• _WHAT IS EXPECTED_: The entries that follow need to be returned without any alteration.

• _MATERIAL PROVIDED_:
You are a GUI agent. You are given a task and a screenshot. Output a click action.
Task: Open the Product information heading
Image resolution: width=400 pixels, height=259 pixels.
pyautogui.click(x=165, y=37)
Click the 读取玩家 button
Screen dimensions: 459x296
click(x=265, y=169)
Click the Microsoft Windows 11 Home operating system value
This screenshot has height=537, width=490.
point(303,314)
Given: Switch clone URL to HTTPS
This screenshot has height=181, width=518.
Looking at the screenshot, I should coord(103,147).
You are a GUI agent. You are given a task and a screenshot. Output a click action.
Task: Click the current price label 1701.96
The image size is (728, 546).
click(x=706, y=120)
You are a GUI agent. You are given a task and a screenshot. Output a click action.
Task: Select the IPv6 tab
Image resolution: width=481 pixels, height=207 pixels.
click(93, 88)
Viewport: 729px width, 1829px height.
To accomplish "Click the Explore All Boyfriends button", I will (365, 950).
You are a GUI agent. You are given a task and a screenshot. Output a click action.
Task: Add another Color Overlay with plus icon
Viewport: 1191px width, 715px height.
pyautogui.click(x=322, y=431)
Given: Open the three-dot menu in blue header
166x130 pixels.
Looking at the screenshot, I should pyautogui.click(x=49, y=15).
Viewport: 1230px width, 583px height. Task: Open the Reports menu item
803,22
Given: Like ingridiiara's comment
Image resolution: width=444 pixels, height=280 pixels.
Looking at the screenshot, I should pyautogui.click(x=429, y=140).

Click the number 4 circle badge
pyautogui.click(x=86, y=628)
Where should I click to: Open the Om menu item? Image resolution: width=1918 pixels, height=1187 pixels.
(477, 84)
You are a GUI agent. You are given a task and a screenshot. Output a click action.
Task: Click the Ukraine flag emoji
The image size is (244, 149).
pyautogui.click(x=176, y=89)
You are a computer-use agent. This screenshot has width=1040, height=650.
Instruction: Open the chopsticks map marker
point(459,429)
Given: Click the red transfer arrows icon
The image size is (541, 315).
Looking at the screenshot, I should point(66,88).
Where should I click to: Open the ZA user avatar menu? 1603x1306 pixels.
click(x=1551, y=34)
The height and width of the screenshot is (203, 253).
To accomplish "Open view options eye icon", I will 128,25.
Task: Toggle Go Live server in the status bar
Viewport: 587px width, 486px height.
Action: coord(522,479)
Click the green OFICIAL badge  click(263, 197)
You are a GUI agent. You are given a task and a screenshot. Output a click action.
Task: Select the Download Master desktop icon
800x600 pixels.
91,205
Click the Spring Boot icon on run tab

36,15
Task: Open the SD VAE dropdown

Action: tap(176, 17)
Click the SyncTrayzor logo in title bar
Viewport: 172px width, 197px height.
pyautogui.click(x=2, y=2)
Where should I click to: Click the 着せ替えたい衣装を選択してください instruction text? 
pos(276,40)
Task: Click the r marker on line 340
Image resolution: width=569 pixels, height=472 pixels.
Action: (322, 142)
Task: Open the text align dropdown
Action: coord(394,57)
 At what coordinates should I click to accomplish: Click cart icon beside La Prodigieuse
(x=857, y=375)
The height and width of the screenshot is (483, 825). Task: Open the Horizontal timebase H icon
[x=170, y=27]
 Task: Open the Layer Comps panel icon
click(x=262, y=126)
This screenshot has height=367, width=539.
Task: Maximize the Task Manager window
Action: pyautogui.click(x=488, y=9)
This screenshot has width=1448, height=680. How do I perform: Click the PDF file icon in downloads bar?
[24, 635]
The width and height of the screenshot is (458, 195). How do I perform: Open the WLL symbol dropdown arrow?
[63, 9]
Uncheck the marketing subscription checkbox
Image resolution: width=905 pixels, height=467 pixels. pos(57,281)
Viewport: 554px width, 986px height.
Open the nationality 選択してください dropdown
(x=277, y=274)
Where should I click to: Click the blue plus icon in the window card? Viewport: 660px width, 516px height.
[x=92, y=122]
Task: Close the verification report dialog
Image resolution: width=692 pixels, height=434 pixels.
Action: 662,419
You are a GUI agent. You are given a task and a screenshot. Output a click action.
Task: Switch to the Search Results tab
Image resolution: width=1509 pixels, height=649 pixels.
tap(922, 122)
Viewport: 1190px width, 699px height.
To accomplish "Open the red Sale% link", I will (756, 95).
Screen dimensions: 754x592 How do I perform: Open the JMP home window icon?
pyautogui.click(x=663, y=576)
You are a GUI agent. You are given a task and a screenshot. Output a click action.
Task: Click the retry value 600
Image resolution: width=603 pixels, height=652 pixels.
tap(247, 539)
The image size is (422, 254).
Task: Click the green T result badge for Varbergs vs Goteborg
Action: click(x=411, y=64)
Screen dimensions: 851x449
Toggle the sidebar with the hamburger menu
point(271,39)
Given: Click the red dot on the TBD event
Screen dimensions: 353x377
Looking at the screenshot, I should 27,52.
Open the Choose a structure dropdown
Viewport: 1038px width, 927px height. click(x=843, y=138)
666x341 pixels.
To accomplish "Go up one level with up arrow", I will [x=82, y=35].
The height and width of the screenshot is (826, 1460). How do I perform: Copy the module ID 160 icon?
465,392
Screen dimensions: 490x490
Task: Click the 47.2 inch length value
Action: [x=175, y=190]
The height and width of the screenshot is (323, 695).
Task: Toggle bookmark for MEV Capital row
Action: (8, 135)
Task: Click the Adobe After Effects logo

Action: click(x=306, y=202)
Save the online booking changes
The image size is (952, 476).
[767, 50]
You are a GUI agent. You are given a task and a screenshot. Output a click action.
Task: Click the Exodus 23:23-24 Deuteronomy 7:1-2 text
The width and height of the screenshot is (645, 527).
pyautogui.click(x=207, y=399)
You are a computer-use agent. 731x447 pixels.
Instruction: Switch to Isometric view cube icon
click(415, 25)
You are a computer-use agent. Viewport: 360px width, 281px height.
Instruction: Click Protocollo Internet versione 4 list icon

• _ANSWER TO THIS TASK_:
You are a GUI agent. You are given a task and a screenshot. Output a click action.
Task: Open the Product information heading
Image resolution: width=400 pixels, height=259 pixels.
pyautogui.click(x=165, y=37)
Click the 读取玩家 button
Screen dimensions: 459x296
click(x=265, y=169)
Click the Microsoft Windows 11 Home operating system value
This screenshot has height=537, width=490.
point(303,314)
Given: Switch clone URL to HTTPS
This screenshot has height=181, width=518.
Looking at the screenshot, I should coord(103,147).
You are a GUI agent. You are given a task and a screenshot. Output a click action.
Task: Click the current price label 1701.96
The image size is (728, 546).
click(x=706, y=120)
You are a GUI agent. You are given a task and a screenshot. Output a click action.
Task: Select the IPv6 tab
Image resolution: width=481 pixels, height=207 pixels.
click(93, 88)
Viewport: 729px width, 1829px height.
To accomplish "Click the Explore All Boyfriends button", I will (365, 950).
You are a GUI agent. You are given a task and a screenshot. Output a click action.
Task: Add another Color Overlay with plus icon
Viewport: 1191px width, 715px height.
pyautogui.click(x=322, y=431)
Given: Open the three-dot menu in blue header
166x130 pixels.
Looking at the screenshot, I should pyautogui.click(x=49, y=15).
Viewport: 1230px width, 583px height. Task: Open the Reports menu item
803,22
Given: Like ingridiiara's comment
Image resolution: width=444 pixels, height=280 pixels.
Looking at the screenshot, I should pyautogui.click(x=429, y=140).

Click the number 4 circle badge
pyautogui.click(x=86, y=628)
Where should I click to: Open the Om menu item? Image resolution: width=1918 pixels, height=1187 pixels.
(477, 84)
You are a GUI agent. You are given a task and a screenshot. Output a click action.
Task: Click the Ukraine flag emoji
The image size is (244, 149).
pyautogui.click(x=176, y=89)
You are a computer-use agent. This screenshot has width=1040, height=650.
Instruction: Open the chopsticks map marker
point(459,429)
Given: Click the red transfer arrows icon
The image size is (541, 315).
Looking at the screenshot, I should point(66,88).
Where should I click to: Open the ZA user avatar menu? 1603x1306 pixels.
click(x=1551, y=34)
The height and width of the screenshot is (203, 253).
To accomplish "Open view options eye icon", I will 128,25.
Task: Toggle Go Live server in the status bar
Viewport: 587px width, 486px height.
Action: coord(522,479)
Click the green OFICIAL badge  click(263, 197)
You are a GUI agent. You are given a task and a screenshot. Output a click action.
Task: Select the Download Master desktop icon
800x600 pixels.
91,205
Click the Spring Boot icon on run tab

36,15
Task: Open the SD VAE dropdown

Action: tap(176, 17)
Click the SyncTrayzor logo in title bar
Viewport: 172px width, 197px height.
pyautogui.click(x=2, y=2)
Where should I click to: Click the 着せ替えたい衣装を選択してください instruction text? 
pos(276,40)
Task: Click the r marker on line 340
Image resolution: width=569 pixels, height=472 pixels.
Action: (322, 142)
Task: Open the text align dropdown
Action: coord(394,57)
 At what coordinates should I click to accomplish: Click cart icon beside La Prodigieuse
(x=857, y=375)
The height and width of the screenshot is (483, 825). Task: Open the Horizontal timebase H icon
[x=170, y=27]
 Task: Open the Layer Comps panel icon
click(x=262, y=126)
This screenshot has height=367, width=539.
Task: Maximize the Task Manager window
Action: pyautogui.click(x=488, y=9)
This screenshot has width=1448, height=680. How do I perform: Click the PDF file icon in downloads bar?
[24, 635]
The width and height of the screenshot is (458, 195). How do I perform: Open the WLL symbol dropdown arrow?
[63, 9]
Uncheck the marketing subscription checkbox
Image resolution: width=905 pixels, height=467 pixels. pos(57,281)
Viewport: 554px width, 986px height.
Open the nationality 選択してください dropdown
(x=277, y=274)
Where should I click to: Click the blue plus icon in the window card? Viewport: 660px width, 516px height.
[x=92, y=122]
Task: Close the verification report dialog
Image resolution: width=692 pixels, height=434 pixels.
Action: 662,419
You are a GUI agent. You are given a task and a screenshot. Output a click action.
Task: Switch to the Search Results tab
Image resolution: width=1509 pixels, height=649 pixels.
tap(922, 122)
Viewport: 1190px width, 699px height.
To accomplish "Open the red Sale% link", I will (756, 95).
Screen dimensions: 754x592 How do I perform: Open the JMP home window icon?
pyautogui.click(x=663, y=576)
You are a GUI agent. You are given a task and a screenshot. Output a click action.
Task: Click the retry value 600
Image resolution: width=603 pixels, height=652 pixels.
tap(247, 539)
The image size is (422, 254).
Task: Click the green T result badge for Varbergs vs Goteborg
Action: click(x=411, y=64)
Screen dimensions: 851x449
Toggle the sidebar with the hamburger menu
point(271,39)
Given: Click the red dot on the TBD event
Screen dimensions: 353x377
Looking at the screenshot, I should 27,52.
Open the Choose a structure dropdown
Viewport: 1038px width, 927px height. click(x=843, y=138)
666x341 pixels.
To accomplish "Go up one level with up arrow", I will [x=82, y=35].
The height and width of the screenshot is (826, 1460). How do I perform: Copy the module ID 160 icon?
465,392
Screen dimensions: 490x490
Task: Click the 47.2 inch length value
Action: [x=175, y=190]
The height and width of the screenshot is (323, 695).
Task: Toggle bookmark for MEV Capital row
Action: (8, 135)
Task: Click the Adobe After Effects logo

Action: click(x=306, y=202)
Save the online booking changes
The image size is (952, 476).
[767, 50]
You are a GUI agent. You are given a task and a screenshot. Output a click action.
Task: Click the Exodus 23:23-24 Deuteronomy 7:1-2 text
The width and height of the screenshot is (645, 527).
pyautogui.click(x=207, y=399)
You are a computer-use agent. 731x447 pixels.
Instruction: Switch to Isometric view cube icon
click(415, 25)
You are a computer-use agent. Viewport: 360px width, 281px height.
Instruction: Click Protocollo Internet versione 4 list icon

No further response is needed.